É necessário colocar a questão temporal como componente realmente decisivo. Dez dias são sim importantes em uma avaliação eleitoral. Há exemplos extremos como a vitória de Jaime Lerner na disputa da prefeitura de Curitiba em 1988, mas há casos mais “realistas”, como a virada de Luiza Erundina sobre Paulo Maluf no mesmo ano, na eleição para prefeito de São Paulo. Ela chegou às vésperas da votação atrás, mas virou espetacularmente quando as urnas foram abertas. E como as pesquisas foram realizadas com uma semana de antecedência e depois na boca da urna, os institutos não captaram a mudança de tendência.
No caso da atual disputa presidencial, a análise conjunta dos dados e do calendário facilita a compreensão das diferenças dos resultados. Nos últimos dias, José Serra correu o interior do País e deu fortes declarações contra o PT e a candidata Dilma Rousseff. Também aconteceu o aumento da taxa básica de juros, atitude sempre antipática - apesar de necessária.

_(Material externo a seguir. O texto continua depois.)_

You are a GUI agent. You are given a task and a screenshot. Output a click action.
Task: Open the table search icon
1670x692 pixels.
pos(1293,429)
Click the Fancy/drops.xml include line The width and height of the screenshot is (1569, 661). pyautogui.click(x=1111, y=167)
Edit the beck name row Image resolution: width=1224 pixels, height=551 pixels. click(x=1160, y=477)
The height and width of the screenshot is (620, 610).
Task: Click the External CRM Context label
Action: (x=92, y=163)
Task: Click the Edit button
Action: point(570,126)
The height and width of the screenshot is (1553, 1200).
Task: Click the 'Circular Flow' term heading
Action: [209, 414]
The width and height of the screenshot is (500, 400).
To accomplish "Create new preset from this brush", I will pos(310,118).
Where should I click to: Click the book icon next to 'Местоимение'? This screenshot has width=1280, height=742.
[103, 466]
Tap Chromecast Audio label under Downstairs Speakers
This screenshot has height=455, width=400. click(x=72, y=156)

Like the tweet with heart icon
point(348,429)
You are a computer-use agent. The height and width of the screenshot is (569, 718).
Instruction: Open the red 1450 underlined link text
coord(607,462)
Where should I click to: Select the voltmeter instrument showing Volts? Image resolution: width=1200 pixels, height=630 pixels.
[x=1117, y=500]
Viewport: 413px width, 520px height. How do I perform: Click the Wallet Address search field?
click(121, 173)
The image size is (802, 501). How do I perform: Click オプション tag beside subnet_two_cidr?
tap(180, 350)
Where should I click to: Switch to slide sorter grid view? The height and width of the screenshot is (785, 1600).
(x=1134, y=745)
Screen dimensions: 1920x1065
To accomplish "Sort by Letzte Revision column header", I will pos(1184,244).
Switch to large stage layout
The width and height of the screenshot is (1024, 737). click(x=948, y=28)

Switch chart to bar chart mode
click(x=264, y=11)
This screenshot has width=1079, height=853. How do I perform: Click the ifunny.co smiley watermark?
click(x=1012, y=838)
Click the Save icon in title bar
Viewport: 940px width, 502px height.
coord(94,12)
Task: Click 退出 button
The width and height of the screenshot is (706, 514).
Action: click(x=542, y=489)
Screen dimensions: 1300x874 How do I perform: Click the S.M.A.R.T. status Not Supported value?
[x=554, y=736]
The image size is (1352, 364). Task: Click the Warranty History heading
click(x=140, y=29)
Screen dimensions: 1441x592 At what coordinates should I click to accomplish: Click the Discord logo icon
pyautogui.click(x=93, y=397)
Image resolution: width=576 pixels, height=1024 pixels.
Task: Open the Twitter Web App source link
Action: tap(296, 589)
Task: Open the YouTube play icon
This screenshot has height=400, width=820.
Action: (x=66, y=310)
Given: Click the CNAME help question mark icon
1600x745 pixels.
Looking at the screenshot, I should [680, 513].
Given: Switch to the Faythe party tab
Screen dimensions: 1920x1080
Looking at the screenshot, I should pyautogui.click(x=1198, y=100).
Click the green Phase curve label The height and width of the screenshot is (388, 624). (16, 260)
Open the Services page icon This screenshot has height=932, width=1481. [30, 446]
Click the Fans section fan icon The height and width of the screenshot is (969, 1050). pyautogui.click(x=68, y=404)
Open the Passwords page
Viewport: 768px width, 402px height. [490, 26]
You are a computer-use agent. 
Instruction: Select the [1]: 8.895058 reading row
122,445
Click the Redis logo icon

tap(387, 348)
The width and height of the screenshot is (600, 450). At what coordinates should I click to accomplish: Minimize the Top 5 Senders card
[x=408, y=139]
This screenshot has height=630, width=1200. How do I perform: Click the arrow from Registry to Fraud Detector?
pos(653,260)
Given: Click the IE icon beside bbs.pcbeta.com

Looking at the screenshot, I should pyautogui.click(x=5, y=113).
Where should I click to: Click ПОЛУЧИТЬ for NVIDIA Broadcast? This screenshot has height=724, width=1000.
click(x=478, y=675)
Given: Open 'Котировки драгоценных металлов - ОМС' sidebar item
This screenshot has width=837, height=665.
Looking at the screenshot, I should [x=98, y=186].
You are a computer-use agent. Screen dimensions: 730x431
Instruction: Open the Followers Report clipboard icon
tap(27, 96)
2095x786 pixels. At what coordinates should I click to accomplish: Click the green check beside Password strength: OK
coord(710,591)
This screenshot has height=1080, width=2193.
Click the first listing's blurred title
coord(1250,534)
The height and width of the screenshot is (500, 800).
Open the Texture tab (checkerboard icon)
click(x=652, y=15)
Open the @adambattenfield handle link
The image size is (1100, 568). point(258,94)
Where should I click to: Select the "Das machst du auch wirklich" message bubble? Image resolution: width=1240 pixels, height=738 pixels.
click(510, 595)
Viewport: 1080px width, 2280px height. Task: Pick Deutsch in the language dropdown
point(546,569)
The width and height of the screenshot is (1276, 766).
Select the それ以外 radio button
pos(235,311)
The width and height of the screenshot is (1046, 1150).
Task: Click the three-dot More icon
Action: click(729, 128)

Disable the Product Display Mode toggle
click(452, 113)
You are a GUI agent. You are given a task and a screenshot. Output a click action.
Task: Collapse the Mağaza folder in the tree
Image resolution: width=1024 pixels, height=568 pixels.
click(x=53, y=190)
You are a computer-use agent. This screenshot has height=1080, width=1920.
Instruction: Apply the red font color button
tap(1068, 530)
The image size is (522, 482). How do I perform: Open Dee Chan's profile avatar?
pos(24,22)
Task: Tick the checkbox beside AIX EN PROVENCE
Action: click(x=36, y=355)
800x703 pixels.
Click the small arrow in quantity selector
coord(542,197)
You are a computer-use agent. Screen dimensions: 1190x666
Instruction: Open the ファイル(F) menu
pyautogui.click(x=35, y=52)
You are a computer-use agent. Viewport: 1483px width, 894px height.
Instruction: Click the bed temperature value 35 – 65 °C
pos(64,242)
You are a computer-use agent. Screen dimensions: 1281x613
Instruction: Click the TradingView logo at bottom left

Mas ainda há quem possa dizer que é muito pouco tempo para haver uma diferença tão grande. Se posicionarmos os candidatos com suas margens de erro, os números se aproximam. Serra vai, no Datafolha, de 35% a 39%, e no Vox Populi de 31% a 35%. Dilma, no Datafolha, varia entre 34% e 38%, e no Vox Populi entre 39% e 43%. Neste momento, vê-se que a discrepância não é tão gigantesca como parece na primeira leitura das pesquisas.
E aí está a principal conclusão das pesquisas de intenção de voto para a presidência da República. Antes do início da propaganda eleitoral, a disputa está indefinida. Serra e Dilma se alternam na frente, e Marina Silva patina na sua intenção de criar a “terceira via”. Mas a presença maciça dos candidatos no rádio e na TV pode mudar essa história.